▸ **ABOUT THIS EXERCISE**
Could you restate the data word for word?

[Items listed in a dataset]
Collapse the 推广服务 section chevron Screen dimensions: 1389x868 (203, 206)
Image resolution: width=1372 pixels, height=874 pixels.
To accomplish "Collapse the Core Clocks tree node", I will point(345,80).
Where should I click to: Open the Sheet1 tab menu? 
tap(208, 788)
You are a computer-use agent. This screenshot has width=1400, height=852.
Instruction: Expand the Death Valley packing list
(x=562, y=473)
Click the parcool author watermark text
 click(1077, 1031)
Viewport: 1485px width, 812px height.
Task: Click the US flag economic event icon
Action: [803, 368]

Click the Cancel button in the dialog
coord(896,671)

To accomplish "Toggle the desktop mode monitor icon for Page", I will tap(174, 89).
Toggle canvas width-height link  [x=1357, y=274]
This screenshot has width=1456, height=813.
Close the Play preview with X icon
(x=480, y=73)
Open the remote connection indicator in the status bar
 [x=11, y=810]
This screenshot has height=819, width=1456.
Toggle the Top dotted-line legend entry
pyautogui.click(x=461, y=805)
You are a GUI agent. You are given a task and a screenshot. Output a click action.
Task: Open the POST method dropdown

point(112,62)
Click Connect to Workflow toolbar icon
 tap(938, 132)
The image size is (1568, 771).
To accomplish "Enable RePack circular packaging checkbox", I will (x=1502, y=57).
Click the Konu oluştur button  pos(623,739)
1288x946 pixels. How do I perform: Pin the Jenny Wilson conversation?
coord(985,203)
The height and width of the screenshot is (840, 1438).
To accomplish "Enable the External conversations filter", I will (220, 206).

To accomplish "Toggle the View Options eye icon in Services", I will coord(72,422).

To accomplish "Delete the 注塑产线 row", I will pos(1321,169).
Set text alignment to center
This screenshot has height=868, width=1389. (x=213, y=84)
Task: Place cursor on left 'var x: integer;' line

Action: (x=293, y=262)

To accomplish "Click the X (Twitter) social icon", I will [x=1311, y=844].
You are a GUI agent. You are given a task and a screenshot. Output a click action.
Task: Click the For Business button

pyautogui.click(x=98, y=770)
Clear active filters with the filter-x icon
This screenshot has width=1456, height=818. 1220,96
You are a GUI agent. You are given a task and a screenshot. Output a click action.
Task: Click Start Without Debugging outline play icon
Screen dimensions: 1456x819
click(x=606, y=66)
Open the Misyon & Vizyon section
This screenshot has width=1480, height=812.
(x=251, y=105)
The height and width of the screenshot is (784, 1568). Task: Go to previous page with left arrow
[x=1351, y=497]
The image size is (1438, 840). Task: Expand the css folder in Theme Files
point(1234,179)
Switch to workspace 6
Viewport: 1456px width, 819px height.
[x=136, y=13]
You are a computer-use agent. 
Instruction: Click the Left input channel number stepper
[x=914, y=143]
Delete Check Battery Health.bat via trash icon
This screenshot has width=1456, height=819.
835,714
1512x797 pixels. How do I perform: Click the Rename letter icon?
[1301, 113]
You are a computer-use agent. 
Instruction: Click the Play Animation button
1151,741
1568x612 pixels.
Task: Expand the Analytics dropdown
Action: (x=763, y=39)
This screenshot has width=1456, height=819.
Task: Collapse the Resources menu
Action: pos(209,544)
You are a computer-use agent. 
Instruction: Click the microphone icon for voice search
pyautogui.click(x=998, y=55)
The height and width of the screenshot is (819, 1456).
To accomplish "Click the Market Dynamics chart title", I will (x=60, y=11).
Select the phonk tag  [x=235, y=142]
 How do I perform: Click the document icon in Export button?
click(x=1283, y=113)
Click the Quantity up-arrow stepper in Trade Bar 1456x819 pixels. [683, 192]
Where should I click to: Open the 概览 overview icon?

▸ **WORKED SOLUTION**
Collapse the 推广服务 section chevron Screen dimensions: 1389x868 (203, 206)
Image resolution: width=1372 pixels, height=874 pixels.
To accomplish "Collapse the Core Clocks tree node", I will point(345,80).
Where should I click to: Open the Sheet1 tab menu? 
tap(208, 788)
You are a computer-use agent. This screenshot has width=1400, height=852.
Instruction: Expand the Death Valley packing list
(x=562, y=473)
Click the parcool author watermark text
 click(1077, 1031)
Viewport: 1485px width, 812px height.
Task: Click the US flag economic event icon
Action: [803, 368]

Click the Cancel button in the dialog
coord(896,671)

To accomplish "Toggle the desktop mode monitor icon for Page", I will tap(174, 89).
Toggle canvas width-height link  [x=1357, y=274]
This screenshot has width=1456, height=813.
Close the Play preview with X icon
(x=480, y=73)
Open the remote connection indicator in the status bar
 [x=11, y=810]
This screenshot has height=819, width=1456.
Toggle the Top dotted-line legend entry
pyautogui.click(x=461, y=805)
You are a GUI agent. You are given a task and a screenshot. Output a click action.
Task: Open the POST method dropdown

point(112,62)
Click Connect to Workflow toolbar icon
 tap(938, 132)
The image size is (1568, 771).
To accomplish "Enable RePack circular packaging checkbox", I will (x=1502, y=57).
Click the Konu oluştur button  pos(623,739)
1288x946 pixels. How do I perform: Pin the Jenny Wilson conversation?
coord(985,203)
The height and width of the screenshot is (840, 1438).
To accomplish "Enable the External conversations filter", I will (220, 206).

To accomplish "Toggle the View Options eye icon in Services", I will coord(72,422).

To accomplish "Delete the 注塑产线 row", I will pos(1321,169).
Set text alignment to center
This screenshot has height=868, width=1389. (x=213, y=84)
Task: Place cursor on left 'var x: integer;' line

Action: (x=293, y=262)

To accomplish "Click the X (Twitter) social icon", I will [x=1311, y=844].
You are a GUI agent. You are given a task and a screenshot. Output a click action.
Task: Click the For Business button

pyautogui.click(x=98, y=770)
Clear active filters with the filter-x icon
This screenshot has width=1456, height=818. 1220,96
You are a GUI agent. You are given a task and a screenshot. Output a click action.
Task: Click Start Without Debugging outline play icon
Screen dimensions: 1456x819
click(x=606, y=66)
Open the Misyon & Vizyon section
This screenshot has width=1480, height=812.
(x=251, y=105)
The height and width of the screenshot is (784, 1568). Task: Go to previous page with left arrow
[x=1351, y=497]
The image size is (1438, 840). Task: Expand the css folder in Theme Files
point(1234,179)
Switch to workspace 6
Viewport: 1456px width, 819px height.
[x=136, y=13]
You are a computer-use agent. 
Instruction: Click the Left input channel number stepper
[x=914, y=143]
Delete Check Battery Health.bat via trash icon
This screenshot has width=1456, height=819.
835,714
1512x797 pixels. How do I perform: Click the Rename letter icon?
[1301, 113]
You are a computer-use agent. 
Instruction: Click the Play Animation button
1151,741
1568x612 pixels.
Task: Expand the Analytics dropdown
Action: (x=763, y=39)
This screenshot has width=1456, height=819.
Task: Collapse the Resources menu
Action: pos(209,544)
You are a computer-use agent. 
Instruction: Click the microphone icon for voice search
pyautogui.click(x=998, y=55)
The height and width of the screenshot is (819, 1456).
To accomplish "Click the Market Dynamics chart title", I will (x=60, y=11).
Select the phonk tag  [x=235, y=142]
 How do I perform: Click the document icon in Export button?
click(x=1283, y=113)
Click the Quantity up-arrow stepper in Trade Bar 1456x819 pixels. [683, 192]
Where should I click to: Open the 概览 overview icon?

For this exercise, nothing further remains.